Las cartas de Lucía

Las cartas de Lucía

Dpj

03/04/2025

Un silencio oscuro acompañó al trayecto en coche desde su casa, a las afueras de Barcelona, hasta el aeropuerto del Prats. Sólo una canción de Serrat ponía banda sonora al viaje que María José emprendía rumbo a Utrera, su pueblo natal.

“Perdóname si hoy busco en la arena
una luna llena que arañaba el mar”

Carles, su marido, la despidió con un abrazo eterno. Vio cómo cruzaba la terminal de salida con pasos decididos, arrastrando su trolley con una mano y con la otra, abrazándola contra su pecho, la urna donde portaba las cenizas de su madre. Lucía falleció apenas una semana antes.

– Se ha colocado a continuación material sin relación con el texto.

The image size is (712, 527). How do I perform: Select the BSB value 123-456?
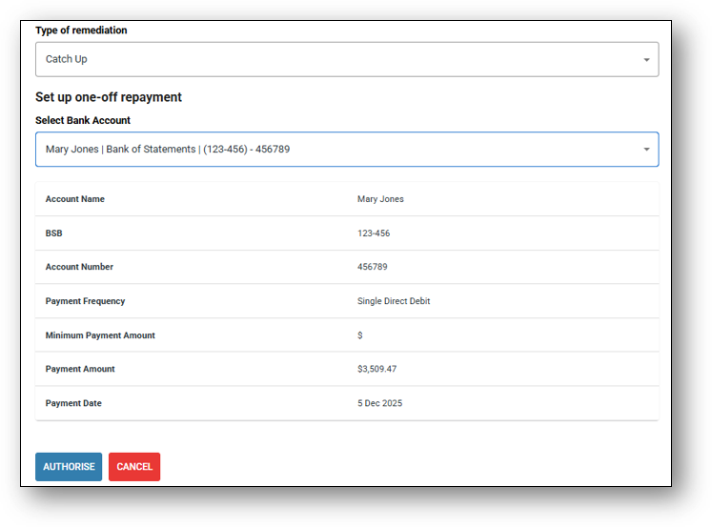click(x=374, y=233)
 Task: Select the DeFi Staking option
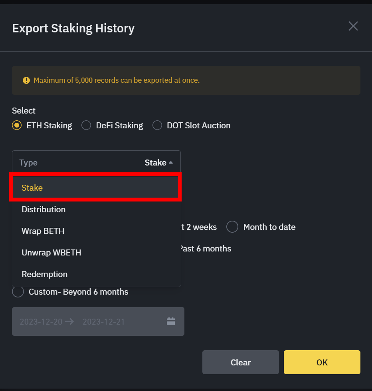click(86, 126)
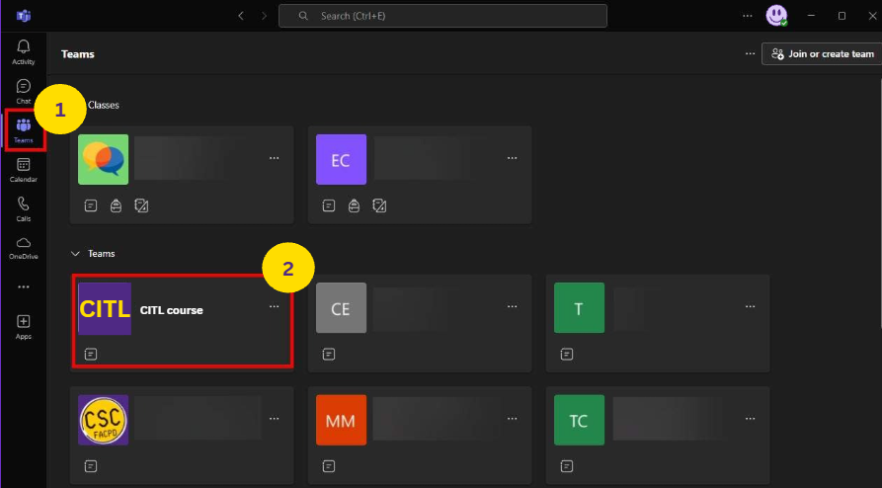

El reencuentro en el aeropuerto de San Pablo fue extraño. La pena mojó el abrazo sincero con su prima. Marta, apenas dos años mayor que María José, era el único vínculo que aún le unía al lugar donde nació. Durante su infancia solía pasar largas temporadas, sobre todo en las vacaciones estivales, en casa de su tía Carmen, siempre sin la compañía de sus padres. La vorágine de la vida le apartó de su particular recreo hasta reducirlo a esporádicas visitas que coincidían con viajes de negocios a Sevilla. Habían pasado dos años desde el último abrazo.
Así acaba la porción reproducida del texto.